▶ _練習問題_
(A) インタビュー本文によると、本村さんが総選挙で獲得した最も高い順位は何位か。
(B) 下のインタビュー本文から、「でも思い返してみると、あんな」で始まり「らいしゃべるんだろう」って。」で終わる範囲を、両端を含めて一字一句そのまま書き写せ。
(C) インタビュー本文の最後の発言に続く内容を書け。

▶ _本文抜粋_
══════════

本村さん はい。メンバーからのコメントとお父さんとお母さんからのお手紙は、本になってから読もうかなと思って。だから資料(校正)をもらってもそこだけは飛ばしています(笑)。
――では内容は言いません。
本村さん お願いします(笑)。卒業アルバムって一番後ろにお友達からのコメントをもらえるじゃないですか。そういう感じで最後に皆からコメントをもらっているので。すごく嬉しいですね。
――(読んだら)泣いちゃうんじゃないですか?
本村さん はい、絶対泣いちゃうと思うー。
――僕でさえジーンときました。旅行というシチュエーションですけど、普段は旅行されます?
本村さん もう、ずっとしてないですね。家族旅行も私がHKT48に入ってからは私抜きになってしまって、写真だけ送られてきて、うらやましいなと思いながら(笑)。卒業したら家族で旅行したいですね。
●総選挙とチームKⅣキャプテンで得たもの
――アイドル人生のなかでも総選挙ってけっこう大きかったと思うんですよ。
本村さん そうですね。
――人間的に成長できるようなものでした?
本村さん 当時はホントに苦手で。
――ですよね(笑)。
本村さん しかも5月31日の私の誕生日が終わった頃なんですよ。毎年6月に選挙をやっていたので。ちょうど選挙期間中が誕生日。だから生誕祭もあの頃は苦手だったんですよ、何か言わなきゃいけないから。総選挙が終わってからの生誕祭だと、「ありがとう」ってファンの方に言えるんですけど、まだ始まってもいないので、何をどう言ったらいいのかすごい苦しい気持ちのままの生誕祭でした。
でも思い返してみると、あんなに色んなことを考えて自分を必死にアピールして、ファンの方との距離が縮まって、皆で協力して。どのメンバーとも支え合えず、一番支え合えるのがファンのみなさんだったんですね。だから総選挙があったからこそ、ファンの方との絆が深まったというか。だからあって良かったんじゃないかなと思います。ホントに苦しかったですけどね(苦笑)。
――キツいと思います。
本村さん でも、今は選挙を経験したことがないメンバーがたくさんいるので、1回ぐらいは経験してみてほしいなって思います。経験した方が自分のためだし、メンバーやファンの皆さんへの考え方が変わってきたりするので、そういうところを経験してみてほしいなとも思います。
――2016年の総選挙は新潟の会場で取材させて頂きました。36位でしたよね。
本村さん そうです。36位が一番高い順位でした。
――その次が沖縄で、台風だったんで行けなかったんですけど。司会の徳光さんが尺を埋めなきゃいけなくて、本村さんのコメントがめちゃ長かったんですよね(苦笑)。
本村さん そうなんです、本当に長くて(笑)。「私どんぐらいしゃべるんだろう」って。
――残念ながら、ランクダウンされてしまったにもかかわらず、徳光さんがしつこく聞いていましたからね。あのときは本村さん推しが「徳光許さない!」って言ってました(苦笑)。
本村さん そうだったんですね(笑)。ランクアップしたメンバーに聞けばいいのに、なんで私ばっかりと思って(笑)。
――そりゃ思いますよね。僕、息子さん(徳光正行さん)と知り合いなんで言っておきますね。
本村さん ハハハハハハ!

══════════

▶ _提供データ_
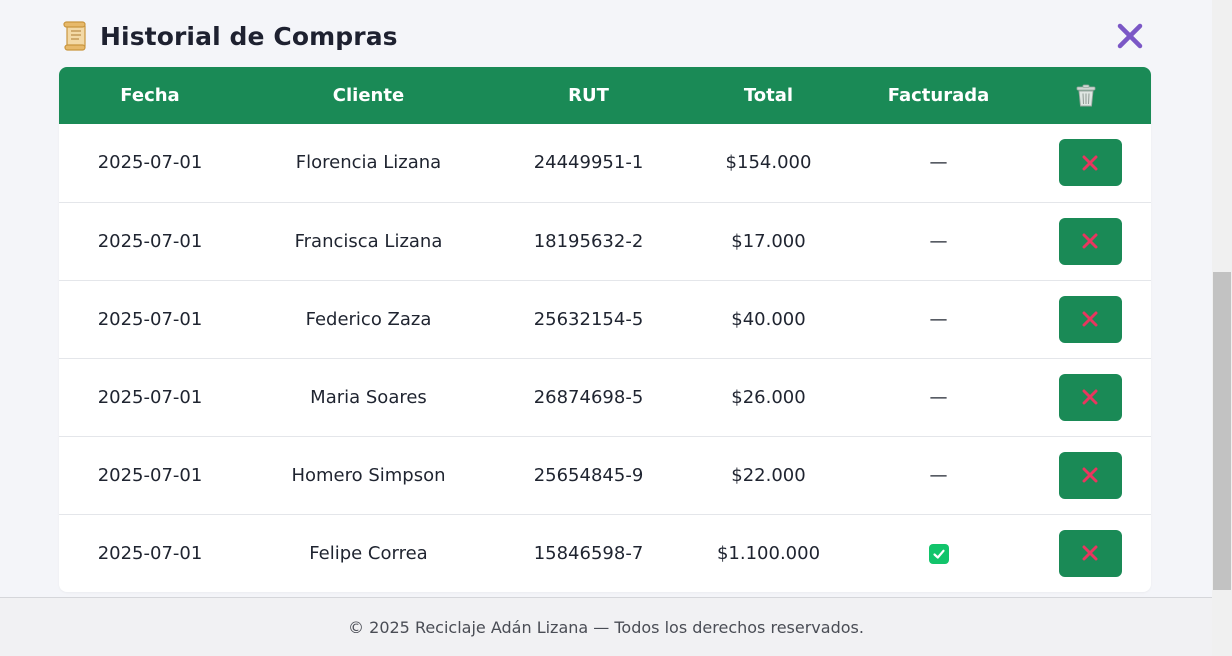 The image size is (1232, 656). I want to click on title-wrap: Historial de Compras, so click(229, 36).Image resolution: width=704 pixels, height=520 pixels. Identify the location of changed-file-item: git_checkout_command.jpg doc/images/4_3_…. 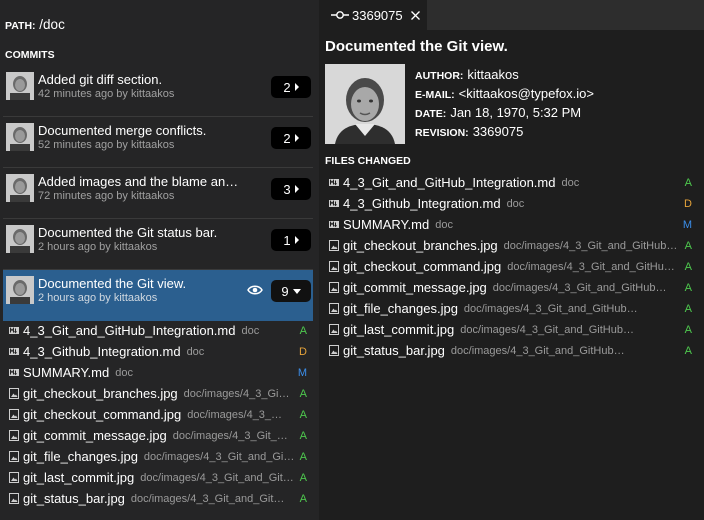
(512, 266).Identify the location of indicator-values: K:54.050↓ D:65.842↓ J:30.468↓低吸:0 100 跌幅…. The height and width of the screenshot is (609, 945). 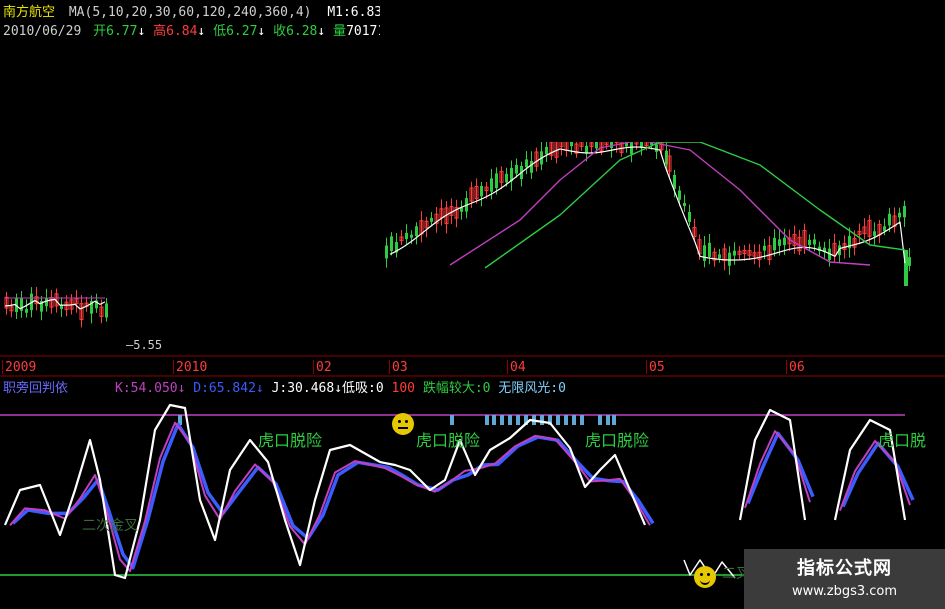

══════════

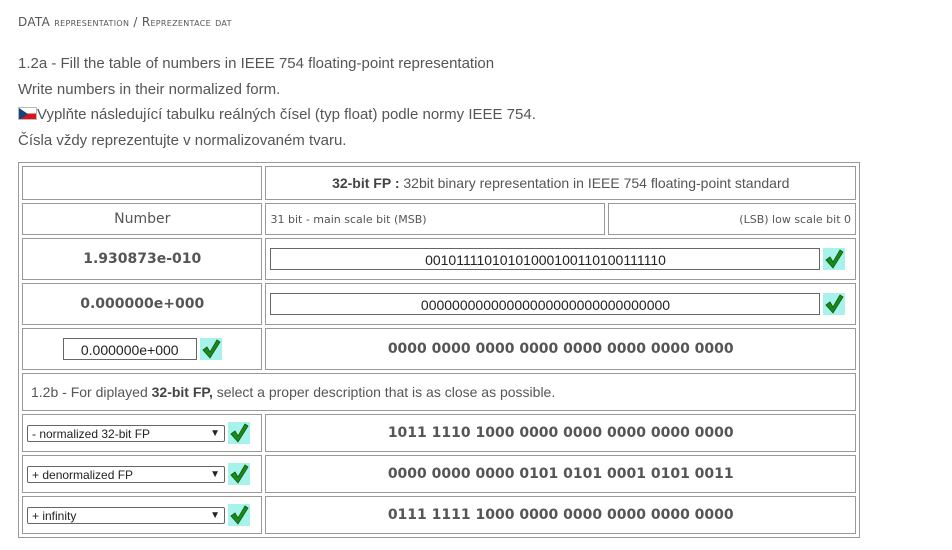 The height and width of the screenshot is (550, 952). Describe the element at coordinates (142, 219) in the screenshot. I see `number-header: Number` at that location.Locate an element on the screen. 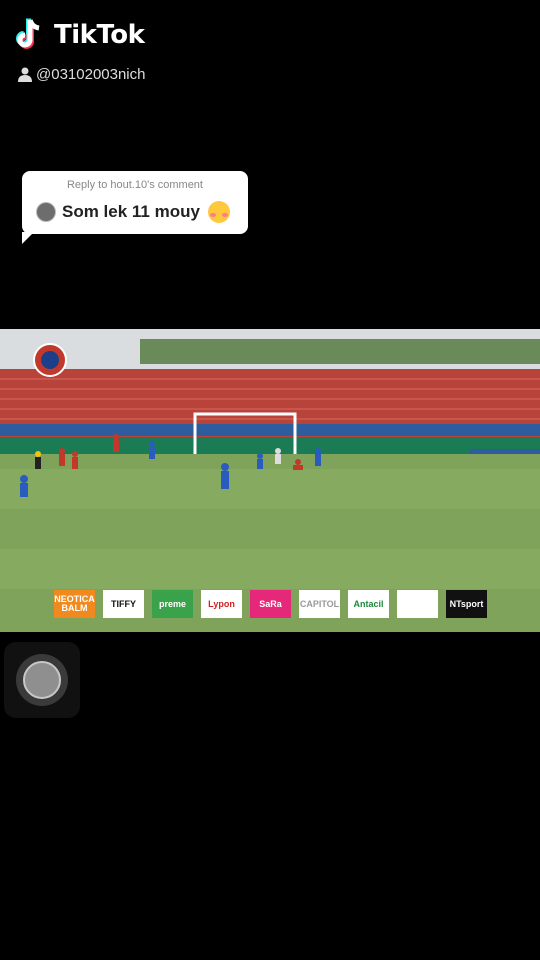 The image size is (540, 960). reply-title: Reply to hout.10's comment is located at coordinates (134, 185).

══════════

▶ _各問の解答_
(A) 36位です。

(B)
でも思い返してみると、あんなに色んなことを考えて自分を必死にアピールして、ファンの方との距離が縮まって、皆で協力して。どのメンバーとも支え合えず、一番支え合えるのがファンのみなさんだったんですね。だから総選挙があったからこそ、ファンの方との絆が深まったというか。だからあって良かったんじゃないかなと思います。ホントに苦しかったですけどね(苦笑)。
――キツいと思います。
本村さん でも、今は選挙を経験したことがないメンバーがたくさんいるので、1回ぐらいは経験してみてほしいなって思います。経験した方が自分のためだし、メンバーやファンの皆さんへの考え方が変わってきたりするので、そういうところを経験してみてほしいなとも思います。
――2016年の総選挙は新潟の会場で取材させて頂きました。36位でしたよね。
本村さん そうです。36位が一番高い順位でした。
――その次が沖縄で、台風だったんで行けなかったんですけど。司会の徳光さんが尺を埋めなきゃいけなくて、本村さんのコメントがめちゃ長かったんですよね(苦笑)。
本村さん そうなんです、本当に長くて(笑)。「私どんぐらいしゃべるんだろう」って。

(C)
――それと、もう一つの転機がありました。妹キャラと言われていたところからいきなり、キャプテン(チームKⅣ)になりましたけど、心構えの変化は必要でした? たくさんの女の子をまとめるって想像もつきません。
本村さん そうですよね(笑)。コンサートでのサプライズ発表だったので、そこからの準備でした。前任の多田愛佳ちゃん(初代キャプテン)が卒業する最後の公演まで短かったので、やりながらどんどん自分を変えていくっていう感じでしたね。最初はホントに泣いてばっかりだったんです。
――泣いていた? そうだったんですか?
本村さん 裏では泣いてばかりで。でも、私のチームは同期が多かったので、支えてもらっていました。キャプテンってしっかりしなきゃというイメージがありましたし、頑張らないと、という気持ちが大きかったんですけど、周りのメンバーに支えてもらいながらやっていると、途中からはみんなで作り上げていくものだって感じたんですね。
「私が一人で頑張らなくていいんだ」「私ができないことは支えてくれる」と、みんなすごく頼りになる事にちょっとずつ気づいて、そこからはあんまり気負うこともな泣くこともなく、楽しくキャプテンを出来ました。
●「私にとってファンは、私以上に私を分かってくれる方たちです」
――キャプテン歴は、長かったですよね。
本村さん はい、5年ぐらいですね。
――それから、すごくしっかりされてトークもバッチリでしたもんね。
本村さん 嬉しい。ありがとうございます。
――別人かのように。
本村さん そんなにですか?(笑)
――14、15歳の頃の本村さんを思い出すと、こんなにも成長するものかと思いました。
本村さん はい、何とか成長できました(笑)。私のファンの方はすごい甘々で。何でも誉めてくれるんですよ(笑)。だから誉めて延ばしてくれました。
――ファンの話が出たのでお伺いします。本村さんにとってファンってどんな存在ですか?
本村さん 「(私を)一番わかってくれる方たち」かもしれないですね。「私より私のことを知っていて、なんでそんなことわかるの?」っていうぐらい私のことを知ってくれていて。ホントにすごいなと思いますし。支えてくださいました。
――アイドルってファンあってのものですからね。
本村さん そうですね。
――そんな優しいファンを呼び寄せたのは本村さんの人柄じゃないですか?
本村さん だったらいいんですけど(笑)。嬉しいです。
●後輩に向けてのメッセージ
――卒業コンサートや公演で恐らく言うとは思いますが、今の時点で後輩にHKT48をこうしてほしいっていうのは何かありますか?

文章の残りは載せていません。